**DIRECTIONS**.
For the records below, print the lines from the line with "The image size is (943, 445)." through the line with "Expand the Through" exactly as written; include both end lines and exclude the rest.

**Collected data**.
========================

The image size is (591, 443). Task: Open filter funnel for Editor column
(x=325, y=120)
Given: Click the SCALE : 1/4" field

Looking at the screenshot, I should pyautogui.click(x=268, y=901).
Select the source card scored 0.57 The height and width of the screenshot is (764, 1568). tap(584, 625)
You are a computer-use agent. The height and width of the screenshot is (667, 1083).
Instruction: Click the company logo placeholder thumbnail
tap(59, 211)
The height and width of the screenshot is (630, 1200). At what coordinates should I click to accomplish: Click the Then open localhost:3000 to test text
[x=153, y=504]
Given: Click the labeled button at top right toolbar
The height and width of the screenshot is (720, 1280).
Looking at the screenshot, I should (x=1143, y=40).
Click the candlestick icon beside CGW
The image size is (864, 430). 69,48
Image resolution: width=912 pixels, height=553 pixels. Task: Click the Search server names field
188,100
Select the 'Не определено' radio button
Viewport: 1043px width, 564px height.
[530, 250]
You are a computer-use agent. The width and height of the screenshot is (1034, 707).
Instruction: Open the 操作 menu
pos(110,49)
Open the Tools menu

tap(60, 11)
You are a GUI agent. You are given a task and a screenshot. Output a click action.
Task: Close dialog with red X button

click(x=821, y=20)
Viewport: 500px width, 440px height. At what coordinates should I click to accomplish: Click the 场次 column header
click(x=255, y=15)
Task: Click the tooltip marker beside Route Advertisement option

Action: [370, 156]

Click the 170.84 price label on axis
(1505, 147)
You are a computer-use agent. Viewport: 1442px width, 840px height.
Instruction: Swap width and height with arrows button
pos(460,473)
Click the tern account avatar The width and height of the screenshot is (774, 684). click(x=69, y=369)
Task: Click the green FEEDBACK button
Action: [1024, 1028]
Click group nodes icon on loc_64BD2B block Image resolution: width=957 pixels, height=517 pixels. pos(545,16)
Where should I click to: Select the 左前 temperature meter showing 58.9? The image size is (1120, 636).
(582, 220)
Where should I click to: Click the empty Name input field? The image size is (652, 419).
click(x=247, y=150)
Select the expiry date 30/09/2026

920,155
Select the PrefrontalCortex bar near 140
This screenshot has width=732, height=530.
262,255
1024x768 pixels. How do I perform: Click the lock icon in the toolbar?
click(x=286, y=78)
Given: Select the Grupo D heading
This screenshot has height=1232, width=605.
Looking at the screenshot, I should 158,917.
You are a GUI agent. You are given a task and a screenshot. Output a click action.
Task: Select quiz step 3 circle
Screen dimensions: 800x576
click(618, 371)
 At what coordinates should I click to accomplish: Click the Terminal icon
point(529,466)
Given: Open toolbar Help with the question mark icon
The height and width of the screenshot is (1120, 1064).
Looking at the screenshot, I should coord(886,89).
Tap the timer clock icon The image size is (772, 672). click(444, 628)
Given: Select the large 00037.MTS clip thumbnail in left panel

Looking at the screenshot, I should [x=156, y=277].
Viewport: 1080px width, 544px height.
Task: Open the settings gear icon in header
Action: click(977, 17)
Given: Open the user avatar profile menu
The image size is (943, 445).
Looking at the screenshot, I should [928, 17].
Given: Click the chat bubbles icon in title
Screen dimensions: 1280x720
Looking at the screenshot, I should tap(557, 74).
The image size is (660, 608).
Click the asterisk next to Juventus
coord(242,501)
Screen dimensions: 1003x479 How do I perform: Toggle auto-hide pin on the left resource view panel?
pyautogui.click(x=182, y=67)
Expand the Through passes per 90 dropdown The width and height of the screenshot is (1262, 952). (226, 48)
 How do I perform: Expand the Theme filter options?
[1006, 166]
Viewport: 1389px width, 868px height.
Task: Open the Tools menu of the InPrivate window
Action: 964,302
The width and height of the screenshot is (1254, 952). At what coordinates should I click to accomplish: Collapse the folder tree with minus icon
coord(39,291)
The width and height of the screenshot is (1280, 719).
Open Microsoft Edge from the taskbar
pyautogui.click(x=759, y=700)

========================

**EXERCISE SOLUTION**.
The image size is (943, 445).
Looking at the screenshot, I should [928, 17].
Given: Click the chat bubbles icon in title
Screen dimensions: 1280x720
Looking at the screenshot, I should tap(557, 74).
The image size is (660, 608).
Click the asterisk next to Juventus
coord(242,501)
Screen dimensions: 1003x479 How do I perform: Toggle auto-hide pin on the left resource view panel?
pyautogui.click(x=182, y=67)
Expand the Through passes per 90 dropdown The width and height of the screenshot is (1262, 952). (226, 48)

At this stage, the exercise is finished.